**PROBLEM STATEMENT:** Where does the word "icon" occur in the material? Copy each line that has it.

**DATA SHOWN:**

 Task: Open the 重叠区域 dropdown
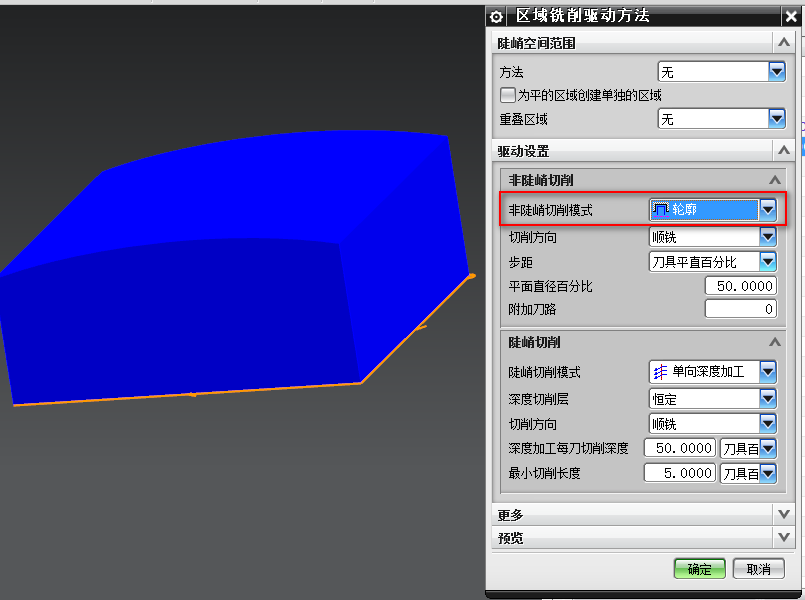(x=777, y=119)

--

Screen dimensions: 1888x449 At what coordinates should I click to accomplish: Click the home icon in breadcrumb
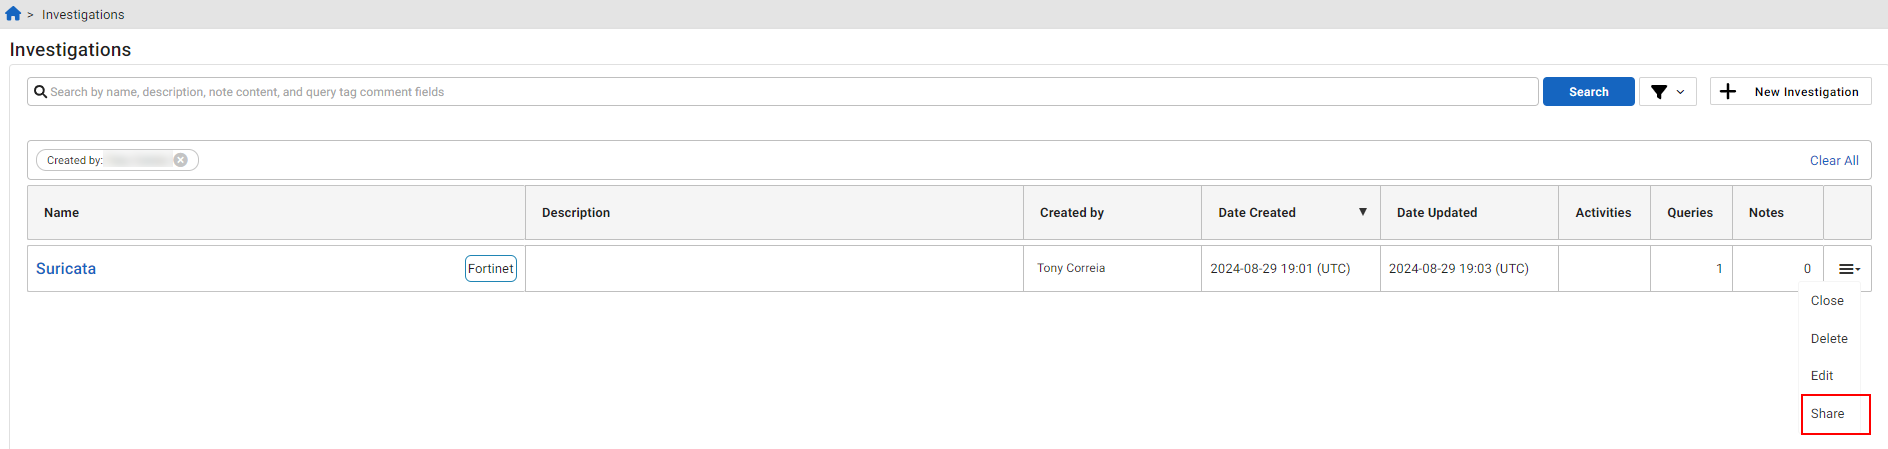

* * *

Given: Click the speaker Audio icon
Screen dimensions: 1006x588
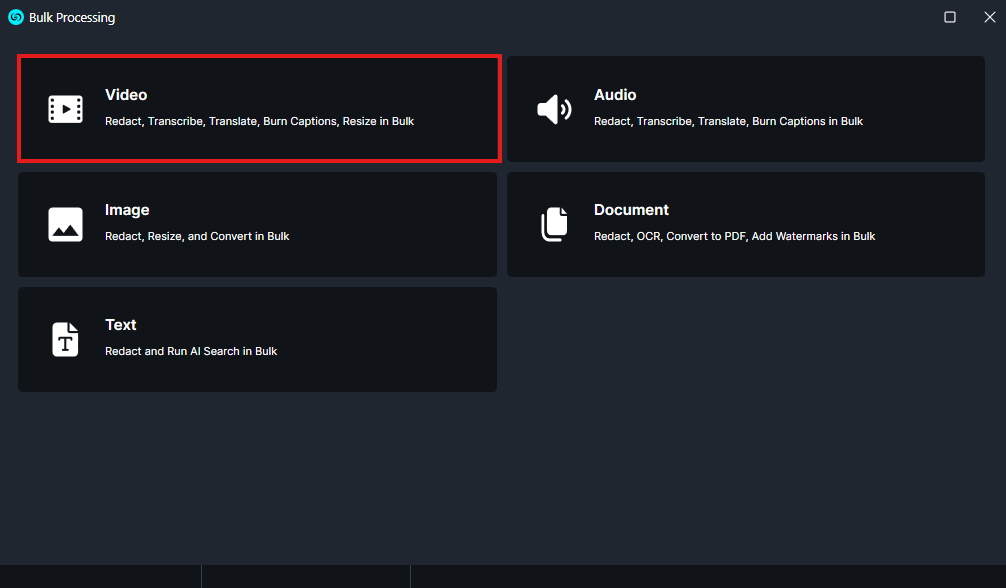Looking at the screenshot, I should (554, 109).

**ANSWER SPACE:**
Screen dimensions: 1888x449 At what coordinates should I click to accomplish: Click the home icon in breadcrumb
Given: Click the speaker Audio icon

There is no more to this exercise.